2.9 As indicated in Table 1, SHeS 2009 and SSA 2009 each included a slightly different set of questions relating to three aspects of social capital included in the framework for measuring social capital in the UK, developed by ONS (Harper 2002). In particular, questions in SHeS on social networks tap into wider social support (how many people respondents could turn to in a crisis, and frequency of contact with relatives, friends or neighbours), while SSA questions on this topic are framed with reference to support in respondents’ local areas.

Table 1 - Summary of questions included in analysis

Aspect of social capital
(ONS framework)
SHeS 2009 questions SSA 2009 questions
Social networks and social support If you had a serious personal crisis, how many people, if any, do you feel you could turn to for comfort and support?

Not counting the people you live with, how often do you personally contact your relatives, friends or neighbours, either in person, by phone, letter, e-mail or through the internet?
How strongly do you agree or disagree that:
I feel that there are people in this area I could turn to for advice or support

I regularly stop and speak to people in my area
Civic participation How involved do you feel in the local community?

To what extent do you agree or disagree with the following statement: 'I can influence decisions affecting my local area'?
Thinking about improving your local area, how much would you agree or disagree with this statement: 'It is just too difficult for someone like me to do much about improving my local area'?
Reciprocity and trust Generally speaking, would you say that most people can be trusted, or that you can't be too careful in dealing with people? Generally speaking, would you say that most people can be trusted, or that you can't be too careful in dealing with people?

2.10 Similarly, this paper focuses on the relationship between social capital and (a) self-assessed general health and (b) mental wellbeing. The former was measured in both SHeS 2009 and SSA 2009 by a question which asks simply:

How is your health in general? Would you say it is …

… very good,
or very bad?

2.11 Mental wellbeing was measured (in SHeS 2009) by a series of statements developed by a team of researchers at Warwick and Edinburgh Universities, known as the Warwick-Edinburgh Wellbeing Scale (WEMWBS - see Stewart-Brown, S and Janmohamed, K, 2008 for full details of the items included in this scale). Each person's combined responses to these statements provides a score, which can then be analysed. This paper focuses on patterns in those with a below average wellbeing score (defined as a score at least one standard deviation below the mean).

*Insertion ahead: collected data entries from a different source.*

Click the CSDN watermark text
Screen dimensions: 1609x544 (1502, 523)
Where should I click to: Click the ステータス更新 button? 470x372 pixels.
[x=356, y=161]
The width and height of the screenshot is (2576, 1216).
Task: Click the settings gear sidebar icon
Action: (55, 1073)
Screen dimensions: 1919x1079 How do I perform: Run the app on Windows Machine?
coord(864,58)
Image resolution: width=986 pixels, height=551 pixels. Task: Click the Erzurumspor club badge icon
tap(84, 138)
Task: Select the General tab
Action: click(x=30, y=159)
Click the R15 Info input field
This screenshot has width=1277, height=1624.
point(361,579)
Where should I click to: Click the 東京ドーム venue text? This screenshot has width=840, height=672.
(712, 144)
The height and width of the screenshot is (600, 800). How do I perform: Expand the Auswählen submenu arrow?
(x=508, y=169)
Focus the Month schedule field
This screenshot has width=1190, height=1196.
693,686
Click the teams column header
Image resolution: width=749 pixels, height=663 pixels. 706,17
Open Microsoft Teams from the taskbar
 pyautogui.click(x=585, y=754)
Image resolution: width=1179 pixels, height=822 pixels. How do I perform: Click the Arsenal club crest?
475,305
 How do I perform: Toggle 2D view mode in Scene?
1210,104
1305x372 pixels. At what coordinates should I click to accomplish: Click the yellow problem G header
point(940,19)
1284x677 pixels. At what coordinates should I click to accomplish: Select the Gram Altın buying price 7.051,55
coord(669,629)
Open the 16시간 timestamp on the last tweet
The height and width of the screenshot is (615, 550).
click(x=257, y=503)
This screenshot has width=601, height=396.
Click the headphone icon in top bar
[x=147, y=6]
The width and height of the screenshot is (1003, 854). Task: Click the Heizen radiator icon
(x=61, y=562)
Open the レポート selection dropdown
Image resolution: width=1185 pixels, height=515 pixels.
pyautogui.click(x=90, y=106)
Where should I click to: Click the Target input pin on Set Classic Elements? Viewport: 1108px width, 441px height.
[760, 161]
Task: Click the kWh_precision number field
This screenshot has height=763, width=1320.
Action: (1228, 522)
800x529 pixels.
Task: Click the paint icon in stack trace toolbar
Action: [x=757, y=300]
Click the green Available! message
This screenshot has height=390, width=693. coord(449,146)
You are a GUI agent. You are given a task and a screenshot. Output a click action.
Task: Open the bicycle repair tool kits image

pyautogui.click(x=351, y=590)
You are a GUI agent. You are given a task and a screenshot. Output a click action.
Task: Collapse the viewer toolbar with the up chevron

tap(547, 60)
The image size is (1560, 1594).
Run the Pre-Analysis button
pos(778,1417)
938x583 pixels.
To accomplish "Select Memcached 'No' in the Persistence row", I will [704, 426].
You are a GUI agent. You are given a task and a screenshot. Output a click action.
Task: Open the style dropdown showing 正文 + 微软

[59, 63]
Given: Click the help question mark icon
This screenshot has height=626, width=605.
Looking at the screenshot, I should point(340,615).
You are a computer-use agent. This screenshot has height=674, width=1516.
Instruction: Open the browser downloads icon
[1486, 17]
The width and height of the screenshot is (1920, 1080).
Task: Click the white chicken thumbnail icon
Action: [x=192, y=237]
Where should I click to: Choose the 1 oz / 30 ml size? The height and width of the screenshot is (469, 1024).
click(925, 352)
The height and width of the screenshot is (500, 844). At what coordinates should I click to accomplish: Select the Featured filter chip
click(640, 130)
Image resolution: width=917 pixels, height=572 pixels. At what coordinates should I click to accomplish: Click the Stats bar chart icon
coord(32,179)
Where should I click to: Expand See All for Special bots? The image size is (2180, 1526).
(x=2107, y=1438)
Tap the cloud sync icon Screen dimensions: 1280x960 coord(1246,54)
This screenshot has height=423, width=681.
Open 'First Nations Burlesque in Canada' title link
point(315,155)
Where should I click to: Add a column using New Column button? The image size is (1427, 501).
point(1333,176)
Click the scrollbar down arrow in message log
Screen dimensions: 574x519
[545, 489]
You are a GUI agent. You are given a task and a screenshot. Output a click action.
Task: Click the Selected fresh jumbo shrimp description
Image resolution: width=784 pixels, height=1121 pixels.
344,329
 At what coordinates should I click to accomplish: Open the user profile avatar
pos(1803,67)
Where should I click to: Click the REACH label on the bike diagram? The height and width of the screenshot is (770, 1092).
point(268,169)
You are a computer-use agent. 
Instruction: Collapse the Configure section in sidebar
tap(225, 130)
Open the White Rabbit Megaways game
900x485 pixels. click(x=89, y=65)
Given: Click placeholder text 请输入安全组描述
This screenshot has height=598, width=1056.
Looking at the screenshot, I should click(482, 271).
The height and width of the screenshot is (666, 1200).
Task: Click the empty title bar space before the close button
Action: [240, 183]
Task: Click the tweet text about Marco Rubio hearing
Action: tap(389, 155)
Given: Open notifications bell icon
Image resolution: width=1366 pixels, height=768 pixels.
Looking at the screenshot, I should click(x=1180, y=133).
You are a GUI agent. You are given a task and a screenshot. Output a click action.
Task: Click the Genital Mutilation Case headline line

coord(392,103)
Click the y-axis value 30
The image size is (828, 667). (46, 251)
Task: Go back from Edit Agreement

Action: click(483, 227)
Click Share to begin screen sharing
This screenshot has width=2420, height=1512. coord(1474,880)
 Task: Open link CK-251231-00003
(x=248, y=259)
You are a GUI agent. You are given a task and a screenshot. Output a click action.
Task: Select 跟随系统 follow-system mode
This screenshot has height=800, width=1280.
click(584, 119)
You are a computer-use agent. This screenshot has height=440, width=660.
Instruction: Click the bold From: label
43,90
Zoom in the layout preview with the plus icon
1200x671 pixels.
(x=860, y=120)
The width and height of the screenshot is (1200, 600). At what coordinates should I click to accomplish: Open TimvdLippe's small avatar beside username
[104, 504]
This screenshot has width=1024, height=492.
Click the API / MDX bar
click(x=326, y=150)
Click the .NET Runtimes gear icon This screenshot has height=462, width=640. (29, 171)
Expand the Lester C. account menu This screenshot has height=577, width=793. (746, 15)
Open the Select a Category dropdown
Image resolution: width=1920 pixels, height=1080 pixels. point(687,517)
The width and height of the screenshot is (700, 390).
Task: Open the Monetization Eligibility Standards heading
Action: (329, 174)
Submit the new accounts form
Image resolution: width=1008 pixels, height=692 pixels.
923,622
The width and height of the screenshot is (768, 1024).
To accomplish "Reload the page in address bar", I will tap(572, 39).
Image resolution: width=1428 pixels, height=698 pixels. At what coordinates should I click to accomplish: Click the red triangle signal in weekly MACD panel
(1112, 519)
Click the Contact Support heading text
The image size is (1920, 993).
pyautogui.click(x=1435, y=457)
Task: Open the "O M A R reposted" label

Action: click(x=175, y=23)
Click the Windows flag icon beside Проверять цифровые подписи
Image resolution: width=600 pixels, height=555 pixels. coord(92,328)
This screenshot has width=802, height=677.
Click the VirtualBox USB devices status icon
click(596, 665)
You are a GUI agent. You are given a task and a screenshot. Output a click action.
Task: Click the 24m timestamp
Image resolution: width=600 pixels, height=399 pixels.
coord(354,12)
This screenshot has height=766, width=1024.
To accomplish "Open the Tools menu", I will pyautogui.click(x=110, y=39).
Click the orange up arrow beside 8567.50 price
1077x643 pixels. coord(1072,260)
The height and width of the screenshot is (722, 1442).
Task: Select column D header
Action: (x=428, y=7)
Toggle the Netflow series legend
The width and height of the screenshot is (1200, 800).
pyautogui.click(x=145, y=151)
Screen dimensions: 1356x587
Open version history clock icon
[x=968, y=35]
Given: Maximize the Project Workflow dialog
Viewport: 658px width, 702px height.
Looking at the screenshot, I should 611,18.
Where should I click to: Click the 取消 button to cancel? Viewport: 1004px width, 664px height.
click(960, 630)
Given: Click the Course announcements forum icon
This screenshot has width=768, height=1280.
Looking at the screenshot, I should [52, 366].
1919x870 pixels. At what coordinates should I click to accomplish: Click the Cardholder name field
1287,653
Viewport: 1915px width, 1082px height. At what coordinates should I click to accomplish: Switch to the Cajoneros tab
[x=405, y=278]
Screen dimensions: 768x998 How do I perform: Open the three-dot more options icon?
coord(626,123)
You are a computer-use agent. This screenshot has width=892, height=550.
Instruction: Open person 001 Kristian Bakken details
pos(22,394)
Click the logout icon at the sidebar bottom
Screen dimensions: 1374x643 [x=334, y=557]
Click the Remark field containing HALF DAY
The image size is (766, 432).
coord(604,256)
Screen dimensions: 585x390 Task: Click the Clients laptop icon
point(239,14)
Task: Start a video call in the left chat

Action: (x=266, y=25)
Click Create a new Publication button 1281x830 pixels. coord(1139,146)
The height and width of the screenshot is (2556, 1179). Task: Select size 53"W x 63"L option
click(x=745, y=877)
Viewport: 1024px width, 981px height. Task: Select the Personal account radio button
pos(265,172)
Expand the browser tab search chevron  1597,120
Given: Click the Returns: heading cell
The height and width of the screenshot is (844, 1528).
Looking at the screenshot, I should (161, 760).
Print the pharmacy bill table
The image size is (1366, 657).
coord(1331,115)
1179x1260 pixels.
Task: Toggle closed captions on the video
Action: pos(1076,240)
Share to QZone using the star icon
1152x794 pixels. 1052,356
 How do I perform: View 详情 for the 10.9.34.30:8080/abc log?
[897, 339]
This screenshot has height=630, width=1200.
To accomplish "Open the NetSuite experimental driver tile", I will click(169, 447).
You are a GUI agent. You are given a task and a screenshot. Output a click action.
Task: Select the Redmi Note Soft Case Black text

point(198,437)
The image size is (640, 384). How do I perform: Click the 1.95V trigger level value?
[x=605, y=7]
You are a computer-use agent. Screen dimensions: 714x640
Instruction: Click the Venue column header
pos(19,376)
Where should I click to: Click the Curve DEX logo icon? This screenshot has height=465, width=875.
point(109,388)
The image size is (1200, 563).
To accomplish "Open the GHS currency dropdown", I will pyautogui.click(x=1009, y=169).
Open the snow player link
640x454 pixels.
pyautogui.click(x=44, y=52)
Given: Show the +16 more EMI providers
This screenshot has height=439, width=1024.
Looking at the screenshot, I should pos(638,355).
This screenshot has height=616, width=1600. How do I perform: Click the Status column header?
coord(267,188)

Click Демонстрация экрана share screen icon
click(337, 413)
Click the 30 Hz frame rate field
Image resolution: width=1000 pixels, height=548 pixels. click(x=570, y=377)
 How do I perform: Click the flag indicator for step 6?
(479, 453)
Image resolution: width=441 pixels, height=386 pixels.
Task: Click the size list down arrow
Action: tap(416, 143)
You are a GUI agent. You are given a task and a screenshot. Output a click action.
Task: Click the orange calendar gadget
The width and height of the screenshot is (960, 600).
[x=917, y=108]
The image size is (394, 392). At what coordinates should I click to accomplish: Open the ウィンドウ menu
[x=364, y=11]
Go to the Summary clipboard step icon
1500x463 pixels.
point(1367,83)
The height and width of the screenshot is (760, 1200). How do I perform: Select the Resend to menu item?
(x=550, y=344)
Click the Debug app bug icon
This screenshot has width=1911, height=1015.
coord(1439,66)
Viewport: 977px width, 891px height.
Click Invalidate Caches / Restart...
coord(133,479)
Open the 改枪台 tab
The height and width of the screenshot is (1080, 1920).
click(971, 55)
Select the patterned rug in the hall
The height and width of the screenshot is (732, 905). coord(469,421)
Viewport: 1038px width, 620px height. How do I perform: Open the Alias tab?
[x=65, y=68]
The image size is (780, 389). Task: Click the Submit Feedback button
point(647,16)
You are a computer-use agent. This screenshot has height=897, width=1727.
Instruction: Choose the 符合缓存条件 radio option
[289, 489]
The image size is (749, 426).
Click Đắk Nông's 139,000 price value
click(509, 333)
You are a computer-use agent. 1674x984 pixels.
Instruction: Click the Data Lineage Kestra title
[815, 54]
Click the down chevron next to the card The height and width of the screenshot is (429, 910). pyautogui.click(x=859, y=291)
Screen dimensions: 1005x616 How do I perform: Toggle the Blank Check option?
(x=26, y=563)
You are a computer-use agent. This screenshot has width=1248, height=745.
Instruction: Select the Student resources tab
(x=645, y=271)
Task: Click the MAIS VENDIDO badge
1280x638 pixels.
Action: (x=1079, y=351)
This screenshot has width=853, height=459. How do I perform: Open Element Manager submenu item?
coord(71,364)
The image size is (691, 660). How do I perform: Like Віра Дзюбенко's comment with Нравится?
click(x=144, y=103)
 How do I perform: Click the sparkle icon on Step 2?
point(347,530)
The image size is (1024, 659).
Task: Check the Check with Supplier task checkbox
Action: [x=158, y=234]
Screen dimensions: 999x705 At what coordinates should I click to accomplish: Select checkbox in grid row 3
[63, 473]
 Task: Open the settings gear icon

2.12 These questions were chosen on the basis that they are broad, general measures of health and wellbeing, and that analysis of the relationship between social capital and health should start at this level. It is, of course, possible that there may be different relationships between people's social capital assets and specific physical and mental health outcomes, such as cardiovascular disease or depression. These are possible topics for future analyses.